TEXTO APRESENTADO:
● ● ● ● ● ● ●

A crueldade no olhar da inocência

Imagine a morada/esconderijo de um rei do narcotráfico, com toda a violência esperada num ambiente assim.

Agora pense que quem descreve esse ambiente é um criança de estimados 7 anos, filho do bandido.

Você vai chegar ao ótimo livro “Festa no Covil“, dica do meu amigo Fábio Chiossi.

Toda a linguagem da história é infantil, com as limitações em vocabulário e interpretação próprias de uma criança.

Por mais esperta que seja a criança, com vocabulário “precoce”, como ela diz logo no início (suas palavras favoritas, que se repetem em várias páginas, são “patético”, “pulcro”, “fulminante”, “sórdido” e “nefasto”), as coisas do mundo adulto são, muitas vezes, enigmáticas e misteriosas para serem alcançadas por sua inocência.

E essa é justamente a graça do livro: nós entendemos o que passa desapercebido pelo narrador mirim e lamentamos por ele estar ali naquele meio e por crescer aprendendo qual a melhor maneira de matar alguém e quais os tipos de armas que existem no mundo.

● ● ● ● ● ● ●

INSTRUÇÃO 1:
Transcreva do texto sobre o livro “Festa no Covil” o trecho que começa em “Por mais esperta” e vai até “existem no mundo.”, incluindo essas palavras finais.
INSTRUÇÃO 2:
Indique se cada afirmação abaixo está de acordo com o texto sobre o livro “Festa no Covil”, respondendo sim ou não e citando literalmente as palavras do texto que decidem a resposta: (a) O narrador do livro é filho do bandido. (b) A linguagem da história é adulta e técnica. (c) O livro foi recomendado por um amigo chamado Fábio Chiossi.
INSTRUÇÃO 3:
Prossiga com o texto sobre o livro “Festa no Covil” a partir da última frase apresentada.
Os dados não são necessários para nenhuma das tarefas.

DADOS APRESENTADOS:
● ● ● ● ● ● ●

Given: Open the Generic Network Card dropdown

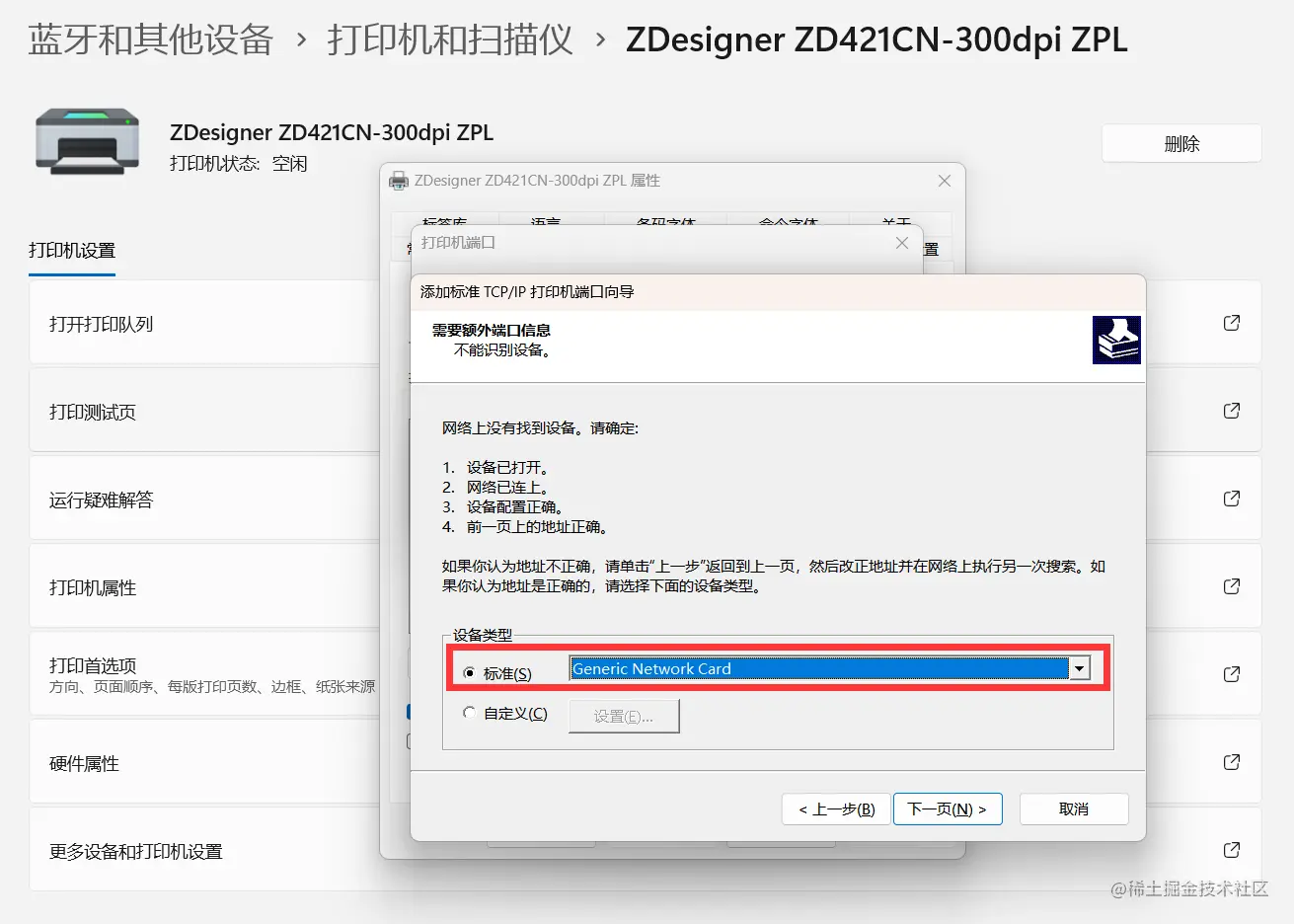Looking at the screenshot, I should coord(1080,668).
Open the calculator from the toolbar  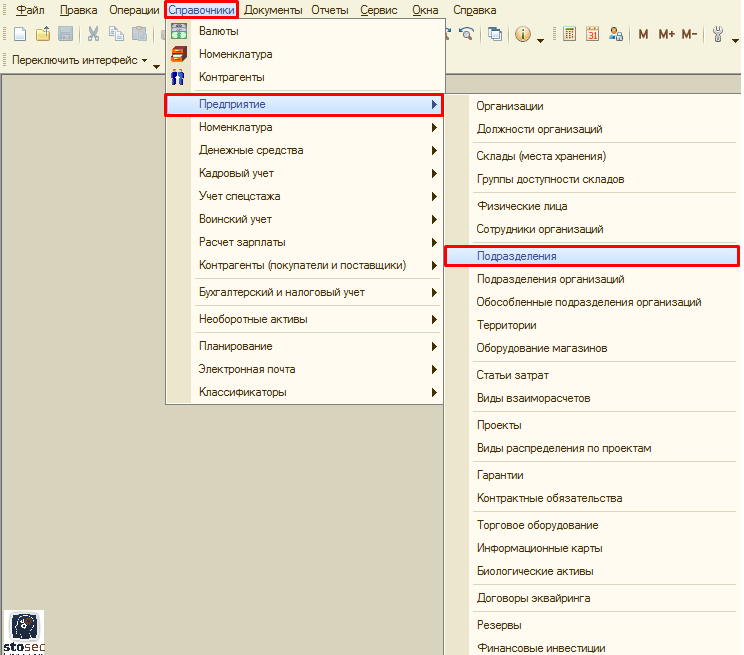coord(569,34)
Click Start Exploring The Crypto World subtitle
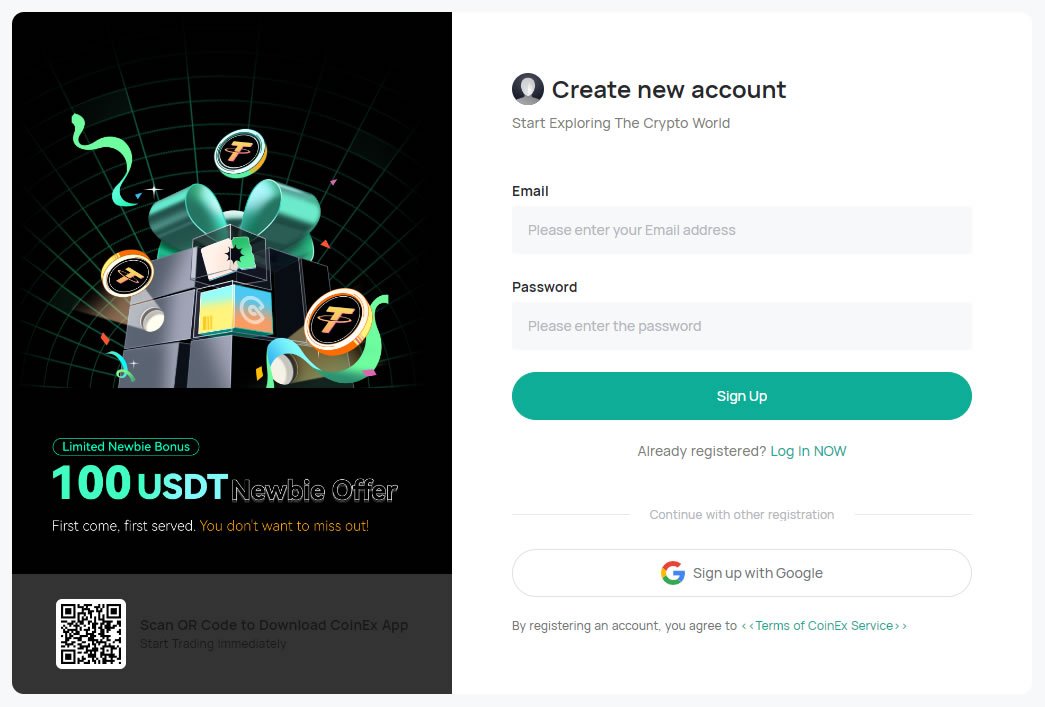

● ● ● ● ● ● ●

RESULTADO 1:
Por mais esperta que seja a criança, com vocabulário “precoce”, como ela diz logo no início (suas palavras favoritas, que se repetem em várias páginas, são “patético”, “pulcro”, “fulminante”, “sórdido” e “nefasto”), as coisas do mundo adulto são, muitas vezes, enigmáticas e misteriosas para serem alcançadas por sua inocência.

E essa é justamente a graça do livro: nós entendemos o que passa desapercebido pelo narrador mirim e lamentamos por ele estar ali naquele meio e por crescer aprendendo qual a melhor maneira de matar alguém e quais os tipos de armas que existem no mundo.

RESULTADO 2:
(a) Sim: “filho do bandido”.
(b) Não: “Toda a linguagem da história é infantil”.
(c) Sim: “dica do meu amigo Fábio Chiossi”.

RESULTADO 3:
Pior ainda: crescendo numa solidão imensa, tendo contato com apenas “14 ou 15” pessoas, nenhuma outra criança.

O livro ainda permite tiradas cômicas muito boas, como o trecho sobre os carecas, que já postei aqui no blog.

Enfim, é mais um livreto com potencial de virar clássico da literatura latino-americana, que já nos trouxe tantos autores maravilhosos e agora nos apresenta mais um, o mexicano Juan Pablo Villalobos.

“Festa no Covil”
Juan Pablo Villalobos
Companhia das Letras
88 páginas
De R$ 20 a R$ 29,50.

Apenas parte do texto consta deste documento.